The job – in interviews, protests, grassroots research, art-activism – is to reach the general public, again and again, until they discover their own outrage at what is being done in their name. And in the impossible trade off between stereotypes, I opt every time for the line of best coherence, knowing all the while that that lies about how it really is to be me, about how it is to be so many of us. Whichever way I act risks undermining our claims for support.

As the week unfolds through emails, I realise that my assigned role in this interview will be to provide the ‘human angle’ on the benefits onslaught. It feels a risky game in which my ability to convince the viewer that I am ‘deserving’ will reflect on the validity of every other claimant and every other disabled person. This is a medium that relies on symbol and soundbite, on two-dimensional versions of who we really are. It is a style of reporting that almost guarantees I will be seen as either ‘saint or scrounger’ (to echo a current programme title), but almost never that more complicated, contextualised, living whole.

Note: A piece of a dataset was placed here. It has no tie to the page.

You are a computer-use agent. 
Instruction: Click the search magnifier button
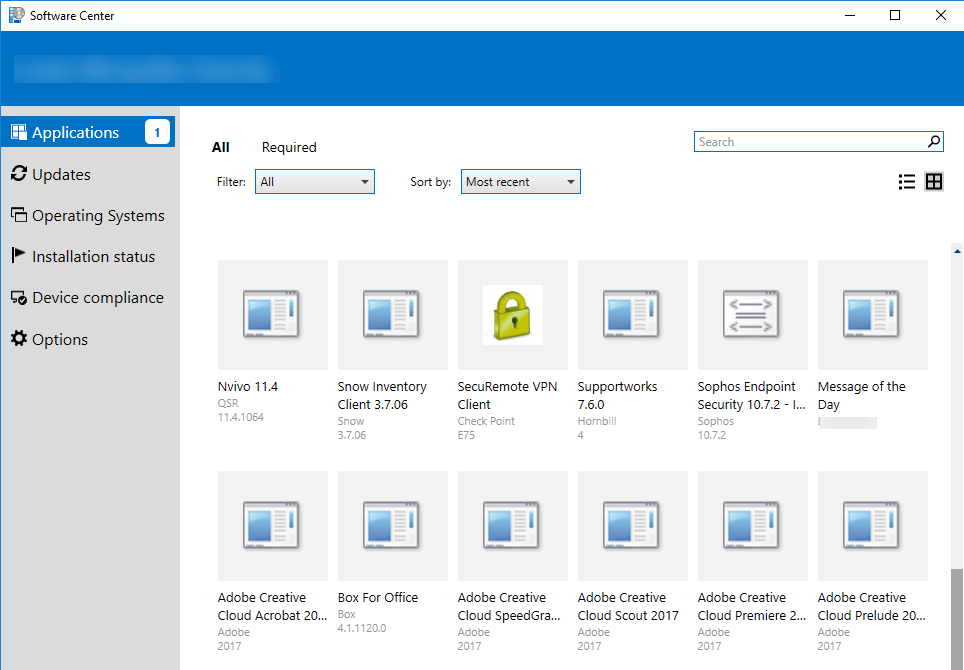tap(933, 141)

So what if, instead, I used my own story in context, as a way into the bigger picture and its impact on all of us? What if, for once, we tried a different kind of reporting? It’s not that the producer didn’t get what I was saying, more that she didn’t want the story I was offering, and I couldn’t give her the story she wanted. It’s funny because I just might have been able to speak quite persuasively. In turning to the work of others, I can see how, in the right circumstances, it is entirely possible to do. Penny Pepper and Laurence Clark’s recent interviews on ILF and DLA/PIP have the context and complexity of real life woven right through, and they speak volumes more than the usual individualised ‘human interest’ or distanced analysis. They have succeeded in converting the story that most of the press wants to tell into the story that most needs to be told.

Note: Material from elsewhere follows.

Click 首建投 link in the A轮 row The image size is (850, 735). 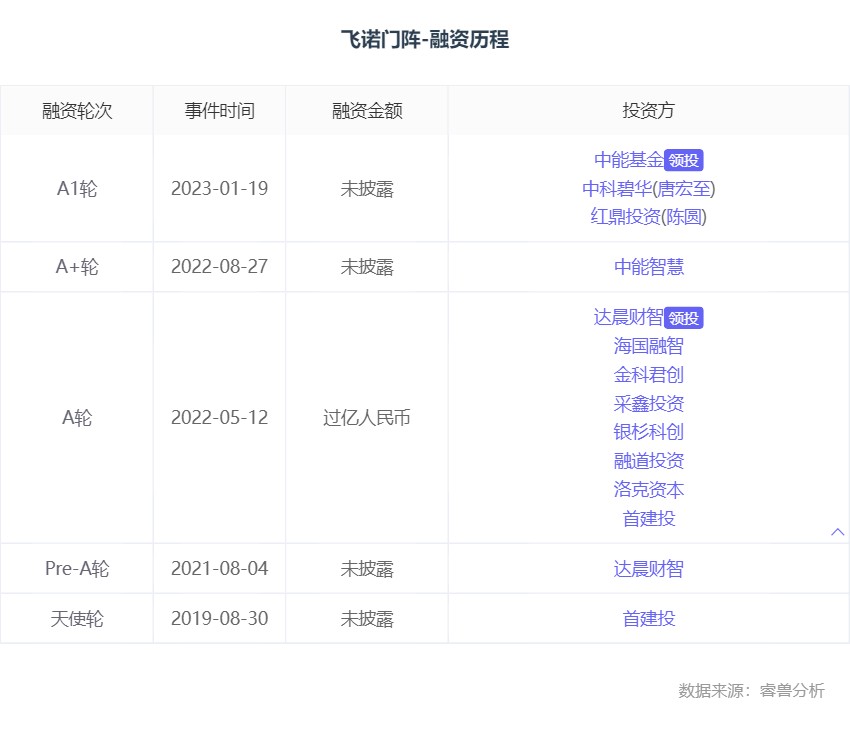click(649, 518)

In the end I realise that, this week, this ‘not best’ week, I haven’t the brain capacity to do such gymnastics. In a week where these 600 words take five days to compose, to be asked one question but answer another takes a dexterity beyond me. So the producer and I agreed to differ (for now) and part ways. I don’t know whether this counts as failure or whether a little bit of me is proud for allowing myself, for once, to be as ill as I truly am.